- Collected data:
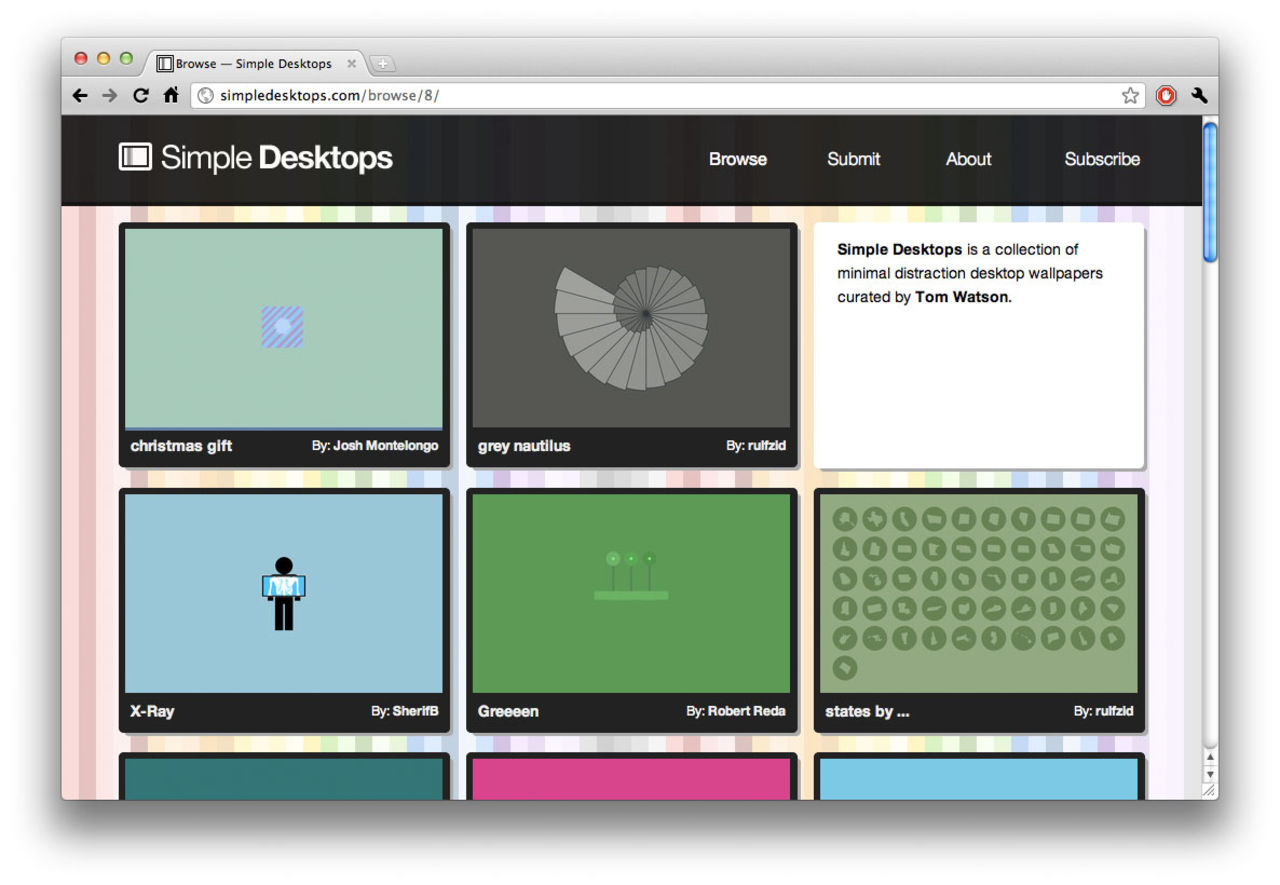
Task: Click the address bar URL field
Action: coord(660,96)
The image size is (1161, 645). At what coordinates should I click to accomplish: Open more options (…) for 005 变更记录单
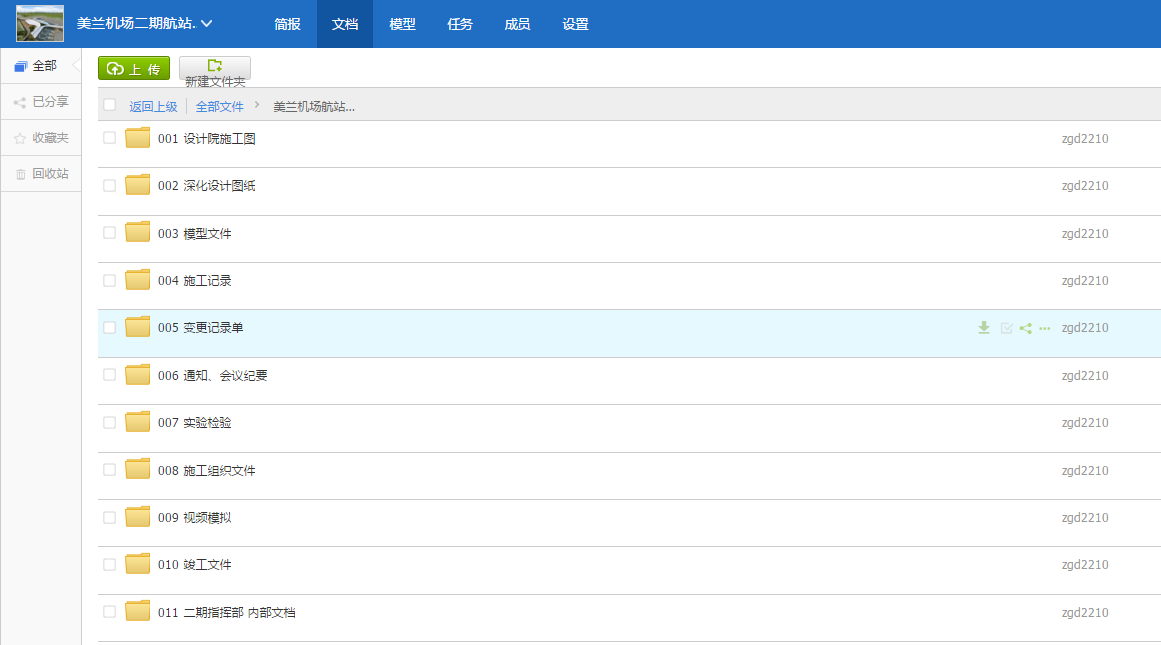tap(1045, 328)
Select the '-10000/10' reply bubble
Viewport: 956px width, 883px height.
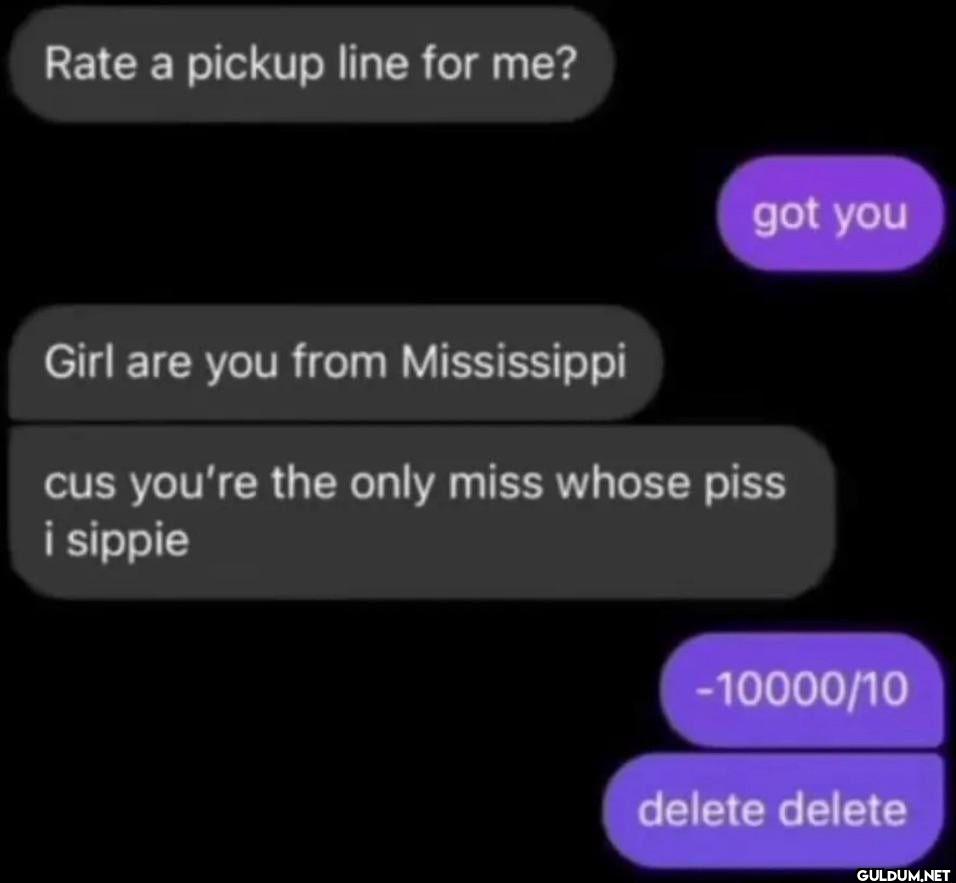(802, 689)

- What to do:
What you write must match, line for line, the records from the line containing "The image size" through the last line, with every picture left out.

- Problem solution:
The image size is (1161, 645). At what coordinates should I click to accomplish: Open more options (…) for 005 变更记录单
tap(1045, 328)
Select the '-10000/10' reply bubble
Viewport: 956px width, 883px height.
(802, 689)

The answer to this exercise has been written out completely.